• WORK TO BE COMPLETED: If a line in the entries below contains the word "Nitghtography", it counts; report how many such lines there are, and only that number.

• PROVIDED RECORDS:
++++++++++++++++++++
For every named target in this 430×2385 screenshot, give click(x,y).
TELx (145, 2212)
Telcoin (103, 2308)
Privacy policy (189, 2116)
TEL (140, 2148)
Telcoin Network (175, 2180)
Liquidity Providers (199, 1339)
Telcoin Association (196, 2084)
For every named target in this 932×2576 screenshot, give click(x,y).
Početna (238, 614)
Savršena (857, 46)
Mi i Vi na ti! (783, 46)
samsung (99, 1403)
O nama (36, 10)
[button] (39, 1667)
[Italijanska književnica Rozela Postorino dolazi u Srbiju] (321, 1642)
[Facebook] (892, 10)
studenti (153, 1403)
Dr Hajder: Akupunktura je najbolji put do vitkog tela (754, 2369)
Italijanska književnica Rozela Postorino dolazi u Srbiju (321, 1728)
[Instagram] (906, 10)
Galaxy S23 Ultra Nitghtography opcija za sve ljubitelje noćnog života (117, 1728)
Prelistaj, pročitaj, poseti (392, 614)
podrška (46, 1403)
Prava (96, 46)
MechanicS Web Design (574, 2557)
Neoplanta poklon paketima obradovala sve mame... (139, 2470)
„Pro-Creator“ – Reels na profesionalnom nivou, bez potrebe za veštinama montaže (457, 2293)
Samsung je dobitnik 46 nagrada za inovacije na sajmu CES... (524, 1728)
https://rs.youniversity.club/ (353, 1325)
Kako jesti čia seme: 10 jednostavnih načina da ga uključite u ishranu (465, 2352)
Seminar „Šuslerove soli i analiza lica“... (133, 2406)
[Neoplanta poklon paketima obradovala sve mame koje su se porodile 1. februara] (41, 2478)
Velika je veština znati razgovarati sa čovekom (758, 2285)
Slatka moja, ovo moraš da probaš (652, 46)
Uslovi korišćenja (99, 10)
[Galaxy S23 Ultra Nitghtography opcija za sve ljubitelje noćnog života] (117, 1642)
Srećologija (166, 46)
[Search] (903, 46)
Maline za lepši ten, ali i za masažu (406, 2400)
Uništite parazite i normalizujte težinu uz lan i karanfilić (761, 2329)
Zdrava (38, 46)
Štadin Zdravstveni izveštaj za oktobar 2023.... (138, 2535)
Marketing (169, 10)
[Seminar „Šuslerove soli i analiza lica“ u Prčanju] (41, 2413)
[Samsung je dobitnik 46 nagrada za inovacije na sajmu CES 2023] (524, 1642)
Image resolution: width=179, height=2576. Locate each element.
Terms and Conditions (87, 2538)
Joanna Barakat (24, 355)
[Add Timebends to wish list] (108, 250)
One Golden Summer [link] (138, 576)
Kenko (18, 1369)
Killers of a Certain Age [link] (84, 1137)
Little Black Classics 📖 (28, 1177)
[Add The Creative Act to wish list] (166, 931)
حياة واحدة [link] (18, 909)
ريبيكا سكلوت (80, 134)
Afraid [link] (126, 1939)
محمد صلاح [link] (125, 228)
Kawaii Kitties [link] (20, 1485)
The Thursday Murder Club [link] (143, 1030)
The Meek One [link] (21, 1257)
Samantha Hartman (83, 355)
++++++++++++++++++++
• OUTPUT OF THE EXERCISE: 2